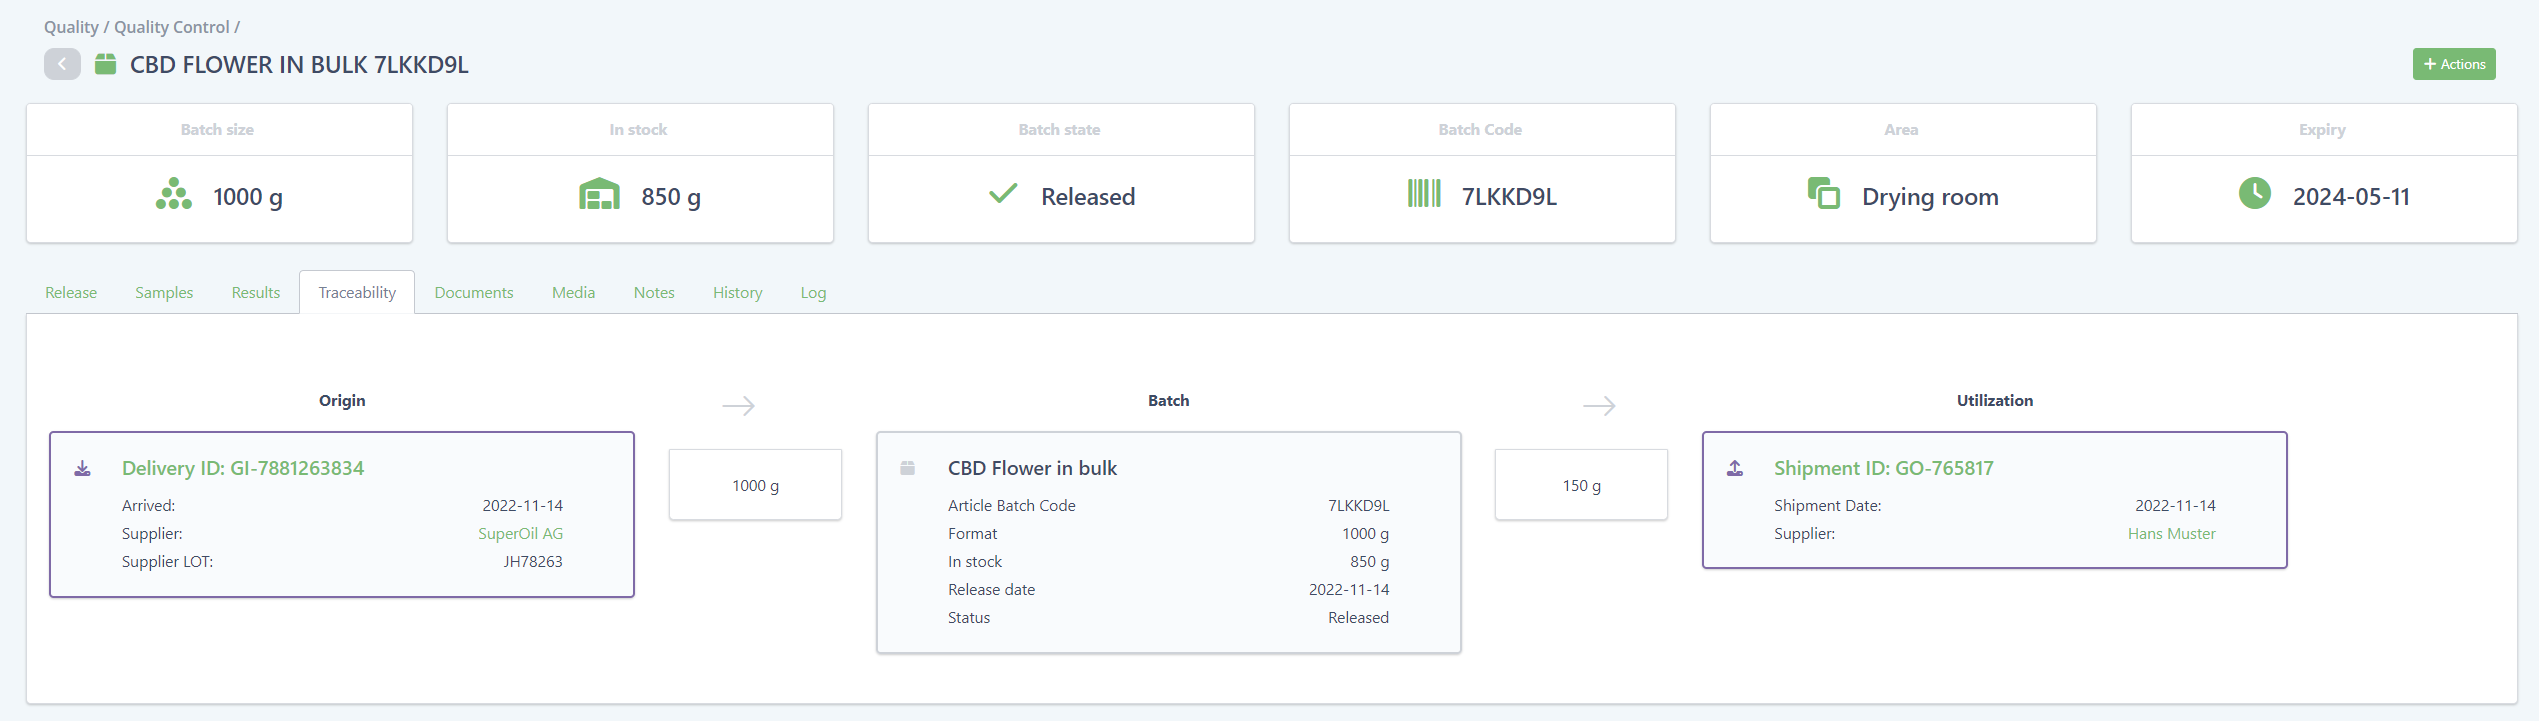Click the Drying room area icon

tap(1823, 193)
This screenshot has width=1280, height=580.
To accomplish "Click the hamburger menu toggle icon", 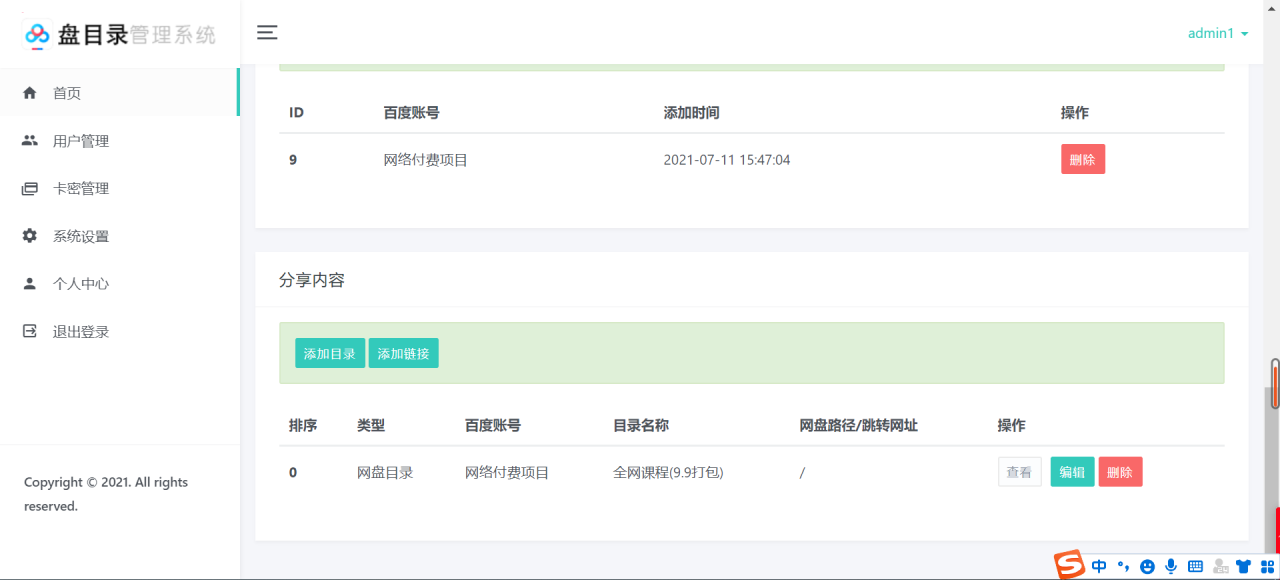I will coord(267,33).
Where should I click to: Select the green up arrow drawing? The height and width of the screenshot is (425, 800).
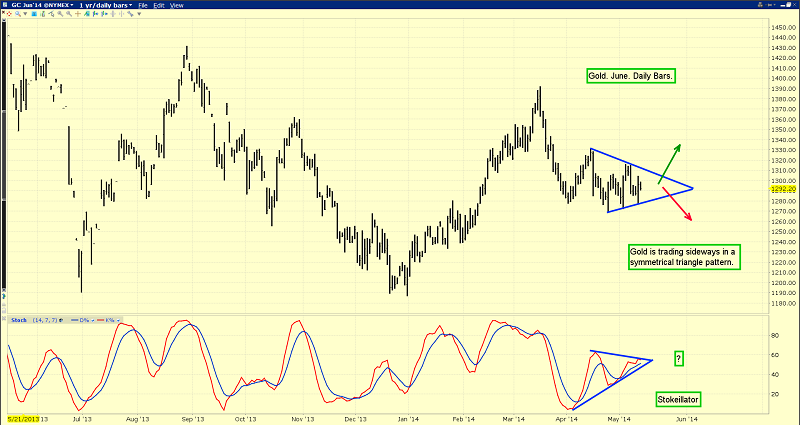click(670, 160)
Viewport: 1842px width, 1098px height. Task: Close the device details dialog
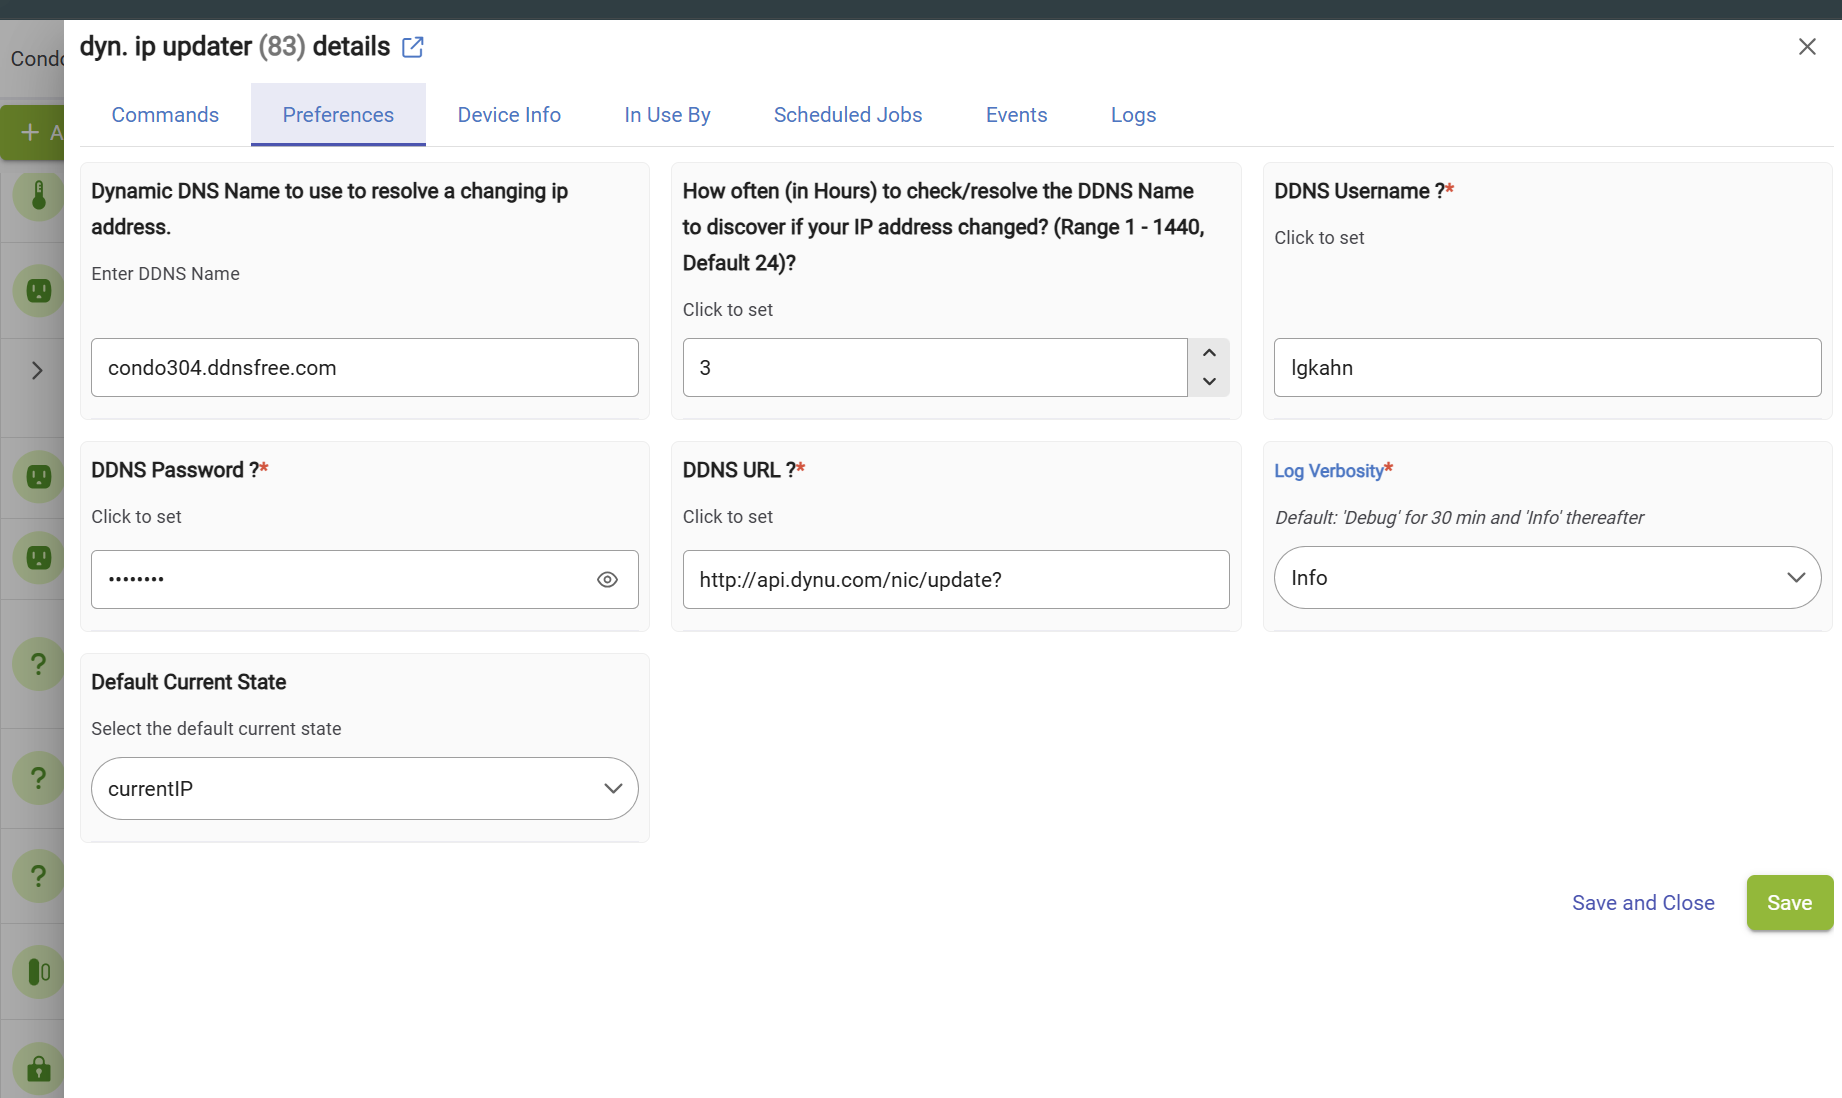(1806, 47)
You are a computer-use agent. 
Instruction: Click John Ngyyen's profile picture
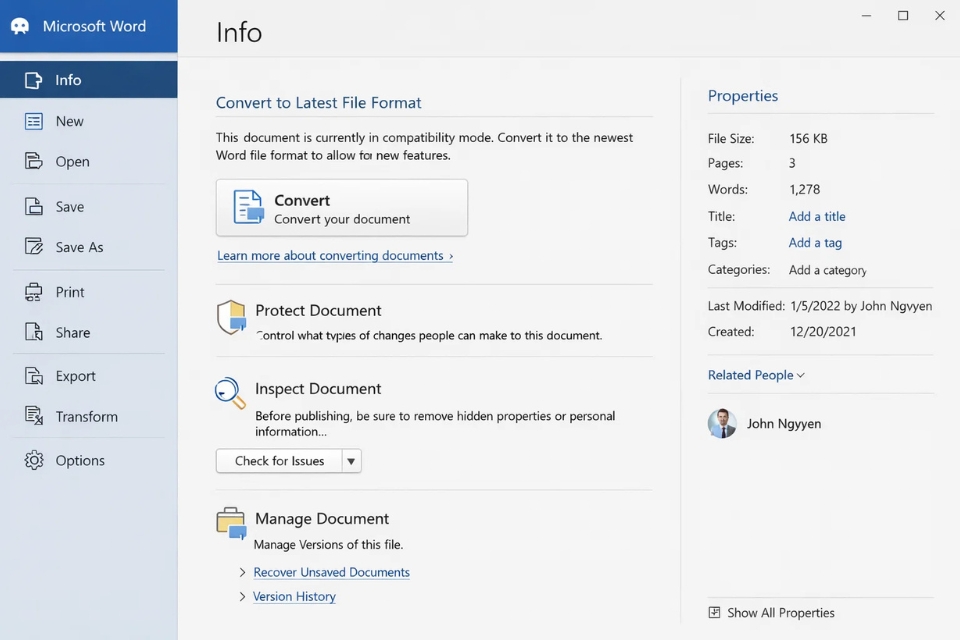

- EXERCISE:
With the pictures removed, write out exactly the lines from the line containing "You are a computer-use agent." through the last line of the material above, both included.

- RESPONSE AREA:
You are a computer-use agent. 
Instruction: Click John Ngyyen's profile picture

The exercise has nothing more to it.